◆ **Extracted entries**:
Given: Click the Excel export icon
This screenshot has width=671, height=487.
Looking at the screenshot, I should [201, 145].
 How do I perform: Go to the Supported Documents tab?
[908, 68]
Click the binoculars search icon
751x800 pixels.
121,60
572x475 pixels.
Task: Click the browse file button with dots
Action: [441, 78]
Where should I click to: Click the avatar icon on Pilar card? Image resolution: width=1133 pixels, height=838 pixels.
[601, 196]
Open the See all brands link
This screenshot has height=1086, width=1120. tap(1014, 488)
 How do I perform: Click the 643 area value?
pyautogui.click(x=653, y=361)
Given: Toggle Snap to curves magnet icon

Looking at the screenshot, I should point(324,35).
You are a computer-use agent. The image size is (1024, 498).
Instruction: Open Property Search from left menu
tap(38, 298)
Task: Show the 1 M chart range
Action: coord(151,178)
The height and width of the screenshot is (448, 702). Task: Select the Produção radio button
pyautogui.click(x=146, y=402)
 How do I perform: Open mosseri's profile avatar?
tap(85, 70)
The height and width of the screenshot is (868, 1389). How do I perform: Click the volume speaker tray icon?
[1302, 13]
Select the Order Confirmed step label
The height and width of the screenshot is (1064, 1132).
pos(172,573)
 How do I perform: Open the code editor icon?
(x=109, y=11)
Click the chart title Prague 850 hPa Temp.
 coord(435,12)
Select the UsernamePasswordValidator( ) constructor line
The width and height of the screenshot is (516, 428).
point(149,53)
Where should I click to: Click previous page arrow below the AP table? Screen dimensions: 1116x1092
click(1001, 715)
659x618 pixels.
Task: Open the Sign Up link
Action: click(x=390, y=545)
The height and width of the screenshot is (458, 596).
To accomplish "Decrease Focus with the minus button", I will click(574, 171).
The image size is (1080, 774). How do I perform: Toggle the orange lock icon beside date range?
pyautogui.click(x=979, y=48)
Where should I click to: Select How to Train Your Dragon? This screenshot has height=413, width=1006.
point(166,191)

◆ **What this task involves**: Copy exactly the lines from the one with "This screenshot has width=671, height=487." down to the last line of the records above, and leave out everything else.

◆ **Task answer**:
This screenshot has width=671, height=487.
Looking at the screenshot, I should [201, 145].
 How do I perform: Go to the Supported Documents tab?
[908, 68]
Click the binoculars search icon
751x800 pixels.
121,60
572x475 pixels.
Task: Click the browse file button with dots
Action: [441, 78]
Where should I click to: Click the avatar icon on Pilar card? Image resolution: width=1133 pixels, height=838 pixels.
[601, 196]
Open the See all brands link
This screenshot has height=1086, width=1120. tap(1014, 488)
 How do I perform: Click the 643 area value?
pyautogui.click(x=653, y=361)
Given: Toggle Snap to curves magnet icon

Looking at the screenshot, I should point(324,35).
You are a computer-use agent. The image size is (1024, 498).
Instruction: Open Property Search from left menu
tap(38, 298)
Task: Show the 1 M chart range
Action: coord(151,178)
The height and width of the screenshot is (448, 702). Task: Select the Produção radio button
pyautogui.click(x=146, y=402)
 How do I perform: Open mosseri's profile avatar?
tap(85, 70)
The height and width of the screenshot is (868, 1389). How do I perform: Click the volume speaker tray icon?
[1302, 13]
Select the Order Confirmed step label
The height and width of the screenshot is (1064, 1132).
pos(172,573)
 How do I perform: Open the code editor icon?
(x=109, y=11)
Click the chart title Prague 850 hPa Temp.
 coord(435,12)
Select the UsernamePasswordValidator( ) constructor line
The width and height of the screenshot is (516, 428).
point(149,53)
Where should I click to: Click previous page arrow below the AP table? Screen dimensions: 1116x1092
click(1001, 715)
659x618 pixels.
Task: Open the Sign Up link
Action: click(x=390, y=545)
The height and width of the screenshot is (458, 596).
To accomplish "Decrease Focus with the minus button", I will click(574, 171).
The image size is (1080, 774). How do I perform: Toggle the orange lock icon beside date range?
pyautogui.click(x=979, y=48)
Where should I click to: Select How to Train Your Dragon? This screenshot has height=413, width=1006.
point(166,191)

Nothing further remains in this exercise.